Review: The Kashmir Files opened, the bandage ripped off. What do you see?
India Today
These are stories that need to be told and, for many soft separatists, it may be a hard pill to swallow. Think about it for a second, if there have been such brutal atrocities that the Kashmiri Hindus have gone through, would you not keep your political leanings aside for the sake of humanity and hope for some closure for the first generation victims in their right to justice?
It wasn’t easy to watch The Kashmir Files. It wasn’t just another movie. Cinematic brilliance aside, it was an eye-opener for all those of us who sat for the screening at the PVR Plaza cinema at Connaught Place. The fact that Pallavi Joshi and Vivek Agnihotri spent 4 years to make the film, with such extensive detailed research of close to 700 hard-hitting interviews that are testimonials from first-generation victims of the genocide of the Kashmiri Pandits community in the 1990s is in itself not a small feat.
I am not a history major in my formal education. But I have studied history like any other student as a module. After watching The Kashmir Files, it shakes my soul today that history books, academics alike have skipped pressing on the excruciating and extensive details of the plight of Kashmiri Pandits in the hands of Islamic fundamentalists. Mind you, this film tells you nothing new. But tells you and reminds you and forces you to think why we can’t look at history in the eye without any shame. Makes you angry again as to why a Yasin Malik and Syed Ali Shah Geelani were allowed to get tacit support from politicians and intellectuals like Arundhati Roy and many more. Why those intellectuals who constantly bat for the ‘azadi’ of Kashmir and call it ‘fundamentally a call for justice’ don’t see the other side of the rightful occupants of the land being forced into mass departure when that is their land and that is their country their home. 3 odd hours of encapsulation of that trauma is spine chilling. It makes you re-think why farcical negotiations were even on the table when Farooq Ahmed Dar alias Bitta Karate (whose character is played well by Chinmay Mandlekar) has openly confessed to killing Kashmiri Hindus? Why is the conviction rate so low and why was he never sent to the gallows or even given life imprisonment? The Kashmiri Pandit’s betrayal is evidently well documented in this film and makes you ask this question, why is Farooq Ahmed Dar, the self-admitted butcher of Kashmiri Pandits still roaming scot-free?
Watch the trailer of The Kashmir Files here:
The film begins with the real story of the killing of Satish Tickoo by JKLF terrorists and later shows how they walked armed around Srinagar searching for the Pandits like blood-sucking leeches only to kill them after spotting them, wiping off families and destroying them. The JKLF terrorists did not spare the women; they did not spare the kids. That scene sets the tone and is the most defining start to files that rip the bandage off and what you see later, for many would justify the abrogation of Article 370, at least in principle, without getting into the debate over the legality of it all.

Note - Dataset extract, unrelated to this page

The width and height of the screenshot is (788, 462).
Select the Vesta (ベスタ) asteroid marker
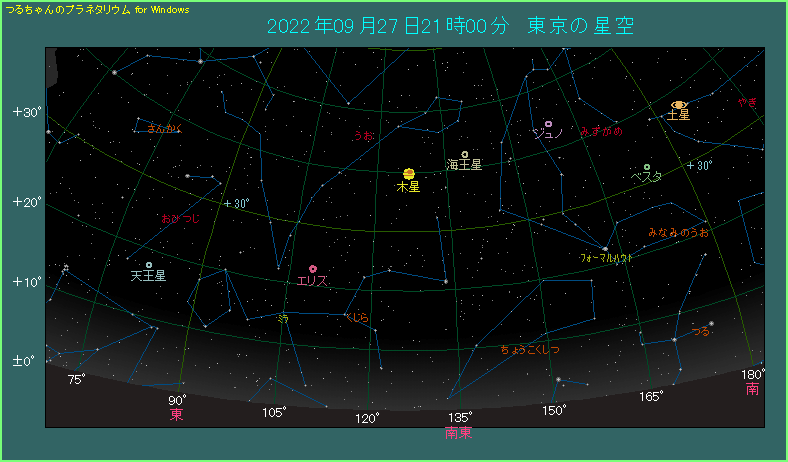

As a side note, any kind of religious fundamentalism is a strict no go. I thought I should say this before I get labelled ‘islamophobic’ or ‘right wing’ or whatever it is that the polarized world hurriedly labels you these days. I’m a centrist and feel a need to emphasise this while writing this piece and this does not serve as an apology to either side of the political spectrum.
The Kashmir Files opens up your eyes to stories that were untold - the separatist sympathizing politicians, the impact of religious extremism, a press that ignored the harsh reality on the ground and shows how there was a glorification of terrorists as some kind of revolutionaries. And shows you true, real facts on how, despite this subjugation and bloodshed, the Kashmiri Pandits did not pick up arms. It is heartwarming as the film makes a conspicuous effort to highlight that fact.